Quote the listing word for word, from its first line down through the line with "pyautogui.click(x=865, y=217)".

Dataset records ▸
-- start --

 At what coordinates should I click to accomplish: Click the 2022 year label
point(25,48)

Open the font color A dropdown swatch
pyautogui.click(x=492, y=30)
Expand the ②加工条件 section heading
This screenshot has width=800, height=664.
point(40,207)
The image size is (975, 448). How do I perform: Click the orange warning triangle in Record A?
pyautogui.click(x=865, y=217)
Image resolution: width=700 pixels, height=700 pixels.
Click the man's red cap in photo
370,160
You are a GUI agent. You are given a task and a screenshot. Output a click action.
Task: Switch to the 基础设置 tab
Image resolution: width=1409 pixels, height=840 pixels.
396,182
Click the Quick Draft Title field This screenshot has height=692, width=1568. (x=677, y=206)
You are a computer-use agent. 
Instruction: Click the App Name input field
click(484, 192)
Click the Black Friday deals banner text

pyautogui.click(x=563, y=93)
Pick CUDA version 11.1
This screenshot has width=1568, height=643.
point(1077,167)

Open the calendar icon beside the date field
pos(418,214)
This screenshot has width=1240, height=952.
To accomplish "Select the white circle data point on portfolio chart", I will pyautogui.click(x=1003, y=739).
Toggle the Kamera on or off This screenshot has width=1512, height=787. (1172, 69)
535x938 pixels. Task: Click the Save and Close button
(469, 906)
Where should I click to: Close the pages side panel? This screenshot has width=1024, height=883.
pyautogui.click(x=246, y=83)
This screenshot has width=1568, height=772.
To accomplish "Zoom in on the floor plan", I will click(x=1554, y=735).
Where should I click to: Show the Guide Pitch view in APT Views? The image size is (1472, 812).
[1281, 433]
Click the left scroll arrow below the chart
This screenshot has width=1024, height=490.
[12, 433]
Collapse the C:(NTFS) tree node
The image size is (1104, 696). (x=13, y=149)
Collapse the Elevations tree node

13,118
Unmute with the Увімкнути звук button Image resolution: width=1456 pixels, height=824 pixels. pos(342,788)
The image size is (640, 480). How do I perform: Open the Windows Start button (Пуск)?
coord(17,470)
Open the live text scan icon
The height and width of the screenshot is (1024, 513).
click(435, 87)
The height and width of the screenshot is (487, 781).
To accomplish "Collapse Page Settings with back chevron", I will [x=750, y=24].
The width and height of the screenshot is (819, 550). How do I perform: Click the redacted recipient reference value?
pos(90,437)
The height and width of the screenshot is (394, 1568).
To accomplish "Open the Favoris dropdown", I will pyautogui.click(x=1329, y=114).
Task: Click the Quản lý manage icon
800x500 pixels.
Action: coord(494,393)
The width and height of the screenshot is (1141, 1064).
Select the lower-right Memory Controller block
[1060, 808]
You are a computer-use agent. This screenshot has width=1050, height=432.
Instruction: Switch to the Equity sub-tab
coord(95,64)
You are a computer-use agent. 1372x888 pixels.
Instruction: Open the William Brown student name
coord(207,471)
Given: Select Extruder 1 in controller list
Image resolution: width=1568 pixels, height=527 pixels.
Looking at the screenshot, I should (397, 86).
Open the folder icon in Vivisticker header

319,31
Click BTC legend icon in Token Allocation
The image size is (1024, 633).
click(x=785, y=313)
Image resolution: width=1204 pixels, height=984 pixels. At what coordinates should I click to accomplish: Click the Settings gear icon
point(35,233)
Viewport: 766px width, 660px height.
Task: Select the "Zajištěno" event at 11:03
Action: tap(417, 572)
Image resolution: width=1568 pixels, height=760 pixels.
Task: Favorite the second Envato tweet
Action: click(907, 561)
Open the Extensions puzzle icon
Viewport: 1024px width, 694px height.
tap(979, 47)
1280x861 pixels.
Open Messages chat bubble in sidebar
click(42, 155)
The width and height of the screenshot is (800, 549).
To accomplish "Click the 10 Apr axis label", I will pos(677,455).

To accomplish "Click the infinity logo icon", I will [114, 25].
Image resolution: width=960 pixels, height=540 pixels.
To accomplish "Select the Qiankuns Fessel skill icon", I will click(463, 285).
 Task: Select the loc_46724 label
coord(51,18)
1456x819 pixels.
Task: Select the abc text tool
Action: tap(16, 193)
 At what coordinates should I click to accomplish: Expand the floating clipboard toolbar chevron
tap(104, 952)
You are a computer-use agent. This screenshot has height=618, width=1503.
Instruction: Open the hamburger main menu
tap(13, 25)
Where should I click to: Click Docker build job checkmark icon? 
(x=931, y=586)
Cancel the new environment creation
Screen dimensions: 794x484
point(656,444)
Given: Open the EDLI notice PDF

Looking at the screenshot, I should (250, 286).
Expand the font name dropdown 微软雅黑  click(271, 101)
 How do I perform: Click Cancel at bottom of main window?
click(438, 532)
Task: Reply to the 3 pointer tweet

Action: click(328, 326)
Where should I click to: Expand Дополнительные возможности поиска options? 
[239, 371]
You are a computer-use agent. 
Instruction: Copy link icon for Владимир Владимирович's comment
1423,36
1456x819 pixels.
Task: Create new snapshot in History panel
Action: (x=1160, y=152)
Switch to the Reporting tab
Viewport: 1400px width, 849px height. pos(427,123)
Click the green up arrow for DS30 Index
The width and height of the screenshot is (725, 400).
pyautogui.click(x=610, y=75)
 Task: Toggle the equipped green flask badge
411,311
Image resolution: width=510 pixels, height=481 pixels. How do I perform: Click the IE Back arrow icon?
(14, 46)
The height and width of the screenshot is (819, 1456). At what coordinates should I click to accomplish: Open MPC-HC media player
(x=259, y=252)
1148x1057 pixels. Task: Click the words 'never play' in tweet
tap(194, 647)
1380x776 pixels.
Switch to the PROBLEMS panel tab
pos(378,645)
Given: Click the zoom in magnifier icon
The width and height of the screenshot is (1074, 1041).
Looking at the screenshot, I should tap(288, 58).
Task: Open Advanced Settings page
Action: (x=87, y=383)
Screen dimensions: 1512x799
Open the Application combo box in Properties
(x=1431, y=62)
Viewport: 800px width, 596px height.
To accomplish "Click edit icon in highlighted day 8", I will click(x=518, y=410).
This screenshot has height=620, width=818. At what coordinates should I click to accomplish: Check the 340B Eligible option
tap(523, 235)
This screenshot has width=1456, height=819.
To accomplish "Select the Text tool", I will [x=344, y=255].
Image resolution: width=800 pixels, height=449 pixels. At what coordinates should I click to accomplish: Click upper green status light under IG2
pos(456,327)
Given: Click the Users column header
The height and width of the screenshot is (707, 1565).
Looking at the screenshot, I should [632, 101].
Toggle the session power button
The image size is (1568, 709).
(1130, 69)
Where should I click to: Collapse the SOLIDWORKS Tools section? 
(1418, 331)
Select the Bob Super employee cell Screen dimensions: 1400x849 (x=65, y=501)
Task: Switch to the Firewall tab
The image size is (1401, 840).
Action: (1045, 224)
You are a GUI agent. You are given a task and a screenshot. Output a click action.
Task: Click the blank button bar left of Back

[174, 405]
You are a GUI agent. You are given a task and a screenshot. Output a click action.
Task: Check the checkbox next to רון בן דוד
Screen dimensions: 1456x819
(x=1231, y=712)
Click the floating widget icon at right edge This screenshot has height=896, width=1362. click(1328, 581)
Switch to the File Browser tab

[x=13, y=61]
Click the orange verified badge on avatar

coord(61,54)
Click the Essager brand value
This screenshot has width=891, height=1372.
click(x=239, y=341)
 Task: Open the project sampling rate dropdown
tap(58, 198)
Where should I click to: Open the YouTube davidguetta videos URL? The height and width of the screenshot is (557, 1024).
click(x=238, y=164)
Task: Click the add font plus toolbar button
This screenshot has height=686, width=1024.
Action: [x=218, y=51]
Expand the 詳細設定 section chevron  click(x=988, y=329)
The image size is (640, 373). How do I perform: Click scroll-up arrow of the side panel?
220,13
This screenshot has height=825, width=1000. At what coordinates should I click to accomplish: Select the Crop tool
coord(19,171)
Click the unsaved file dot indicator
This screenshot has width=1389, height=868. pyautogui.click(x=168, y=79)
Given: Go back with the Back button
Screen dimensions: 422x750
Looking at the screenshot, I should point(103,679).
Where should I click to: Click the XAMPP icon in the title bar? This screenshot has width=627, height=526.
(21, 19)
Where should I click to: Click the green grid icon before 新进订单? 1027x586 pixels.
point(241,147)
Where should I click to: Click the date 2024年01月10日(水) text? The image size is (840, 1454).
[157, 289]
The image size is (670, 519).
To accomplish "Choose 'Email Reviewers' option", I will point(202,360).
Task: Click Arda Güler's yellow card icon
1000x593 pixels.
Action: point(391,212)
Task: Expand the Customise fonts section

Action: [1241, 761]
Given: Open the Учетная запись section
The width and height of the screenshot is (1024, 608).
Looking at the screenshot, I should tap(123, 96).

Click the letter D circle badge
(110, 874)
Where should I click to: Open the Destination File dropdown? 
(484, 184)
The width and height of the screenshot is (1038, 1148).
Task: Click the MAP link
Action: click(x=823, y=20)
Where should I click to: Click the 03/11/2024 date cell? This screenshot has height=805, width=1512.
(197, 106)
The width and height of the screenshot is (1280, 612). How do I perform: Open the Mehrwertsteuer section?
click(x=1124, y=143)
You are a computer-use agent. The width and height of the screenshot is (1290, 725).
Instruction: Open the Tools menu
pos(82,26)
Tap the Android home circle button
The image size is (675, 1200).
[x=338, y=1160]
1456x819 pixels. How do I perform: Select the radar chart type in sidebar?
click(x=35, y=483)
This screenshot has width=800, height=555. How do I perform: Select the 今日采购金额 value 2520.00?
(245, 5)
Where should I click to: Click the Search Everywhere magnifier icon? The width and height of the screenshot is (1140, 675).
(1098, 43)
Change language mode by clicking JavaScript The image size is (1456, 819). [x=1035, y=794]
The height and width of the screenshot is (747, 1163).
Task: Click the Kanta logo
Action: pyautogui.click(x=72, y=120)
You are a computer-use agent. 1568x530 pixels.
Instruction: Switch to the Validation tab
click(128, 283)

-- end --

SOLUTION TO THIS TASK ▸
 At what coordinates should I click to accomplish: Click the 2022 year label
point(25,48)

Open the font color A dropdown swatch
pyautogui.click(x=492, y=30)
Expand the ②加工条件 section heading
This screenshot has width=800, height=664.
point(40,207)
The image size is (975, 448). How do I perform: Click the orange warning triangle in Record A?
pyautogui.click(x=865, y=217)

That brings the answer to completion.